Uitspraak 201505780/3/R3


Volledige tekst

201505780/3/R3.
Datum uitspraak: 22 maart 2017

AFDELING
BESTUURSRECHTSPRAAK

Uitspraak in het geding tussen:

[appellant], wonend te [woonplaats],

en

de raad van de gemeente Haren,
verweerder.

Procesverloop

Bij uitspraak onderscheidenlijk tussenuitspraak van 6 juli 2016, ECLI:NL:RVS:2016:1867 (hierna: de tussenuitspraak) heeft de Afdeling de raad opgedragen om binnen 20 weken na verzending van de tussenuitspraak de daarin omschreven gebreken in het besluit van 28 april 2015 te herstellen. Deze tussenuitspraak is aangehecht.

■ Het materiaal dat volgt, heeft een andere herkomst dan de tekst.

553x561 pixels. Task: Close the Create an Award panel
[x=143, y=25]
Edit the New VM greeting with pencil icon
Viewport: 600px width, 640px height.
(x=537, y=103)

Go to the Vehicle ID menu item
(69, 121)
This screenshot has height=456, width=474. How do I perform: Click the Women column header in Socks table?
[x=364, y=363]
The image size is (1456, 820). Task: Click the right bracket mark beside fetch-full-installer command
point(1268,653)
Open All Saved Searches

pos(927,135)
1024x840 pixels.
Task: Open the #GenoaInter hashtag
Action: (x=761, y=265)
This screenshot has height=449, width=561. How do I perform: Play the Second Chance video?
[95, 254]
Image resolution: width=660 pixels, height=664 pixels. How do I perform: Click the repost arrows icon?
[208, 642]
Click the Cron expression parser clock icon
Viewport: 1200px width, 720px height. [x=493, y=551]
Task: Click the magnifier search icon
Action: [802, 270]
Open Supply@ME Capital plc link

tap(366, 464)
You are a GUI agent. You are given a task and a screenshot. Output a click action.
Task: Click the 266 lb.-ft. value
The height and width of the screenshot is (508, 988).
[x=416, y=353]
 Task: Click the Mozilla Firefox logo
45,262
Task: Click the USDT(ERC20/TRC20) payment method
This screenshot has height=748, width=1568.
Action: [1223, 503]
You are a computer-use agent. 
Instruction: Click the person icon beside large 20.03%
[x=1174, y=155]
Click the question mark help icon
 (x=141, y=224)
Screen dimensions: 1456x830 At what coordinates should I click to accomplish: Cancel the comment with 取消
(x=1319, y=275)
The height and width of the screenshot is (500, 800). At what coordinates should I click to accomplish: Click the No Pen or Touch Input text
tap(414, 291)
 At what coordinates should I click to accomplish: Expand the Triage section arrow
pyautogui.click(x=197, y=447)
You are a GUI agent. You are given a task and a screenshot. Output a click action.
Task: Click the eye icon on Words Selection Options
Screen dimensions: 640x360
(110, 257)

Bij besluit van 31 oktober 2016 heeft de raad ter uitvoering van de tussenuitspraak het bestemmingsplan "EHS en recreatieterrein zuidoostzijde Paterswoldsemeer" gewijzigd vastgesteld.

Daartoe in de gelegenheid gesteld, heeft [appellant] een zienswijze naar voren gebracht.

De Afdeling heeft bepaald dat een nadere zitting achterwege blijft.
Vervolgens heeft de Afdeling het onderzoek gesloten.

Overwegingen

1. In de tussenuitspraak heeft de Afdeling onder 10.2 overwogen dat de raad zich in redelijkheid op het standpunt heeft kunnen stellen dat sprake is van een vanuit akoestisch oogpunt aanvaardbare uitvoeringsvariant van de brug. Evenwel is in het akoestisch rapport "Bouw Ecobrug Meerweg Haren" van 18 februari 2014 van adviesbureau WMA (hierna: het akoestisch rapport) niet uitgegaan van de maximale planologische mogelijkheden. Het plan staat op de gronden met de bestemming "Verkeer" een brug toe met een maximale bouwhoogte van 5 m. Het is dus niet uitgesloten dat een andere brug, met een grotere bouwhoogte, zal worden gerealiseerd. Gelet op het voorgaande heeft de Afdeling overwogen dat de raad niet op basis van het akoestisch onderzoek heeft kunnen concluderen dat het plandeel met de bestemming "Verkeer" wat betreft het aspect geluid niet leidt tot een aantasting van het woon- en leefklimaat van [appellant]. Het besluit is in zoverre niet met de vereiste zorgvuldigheid voorbereid.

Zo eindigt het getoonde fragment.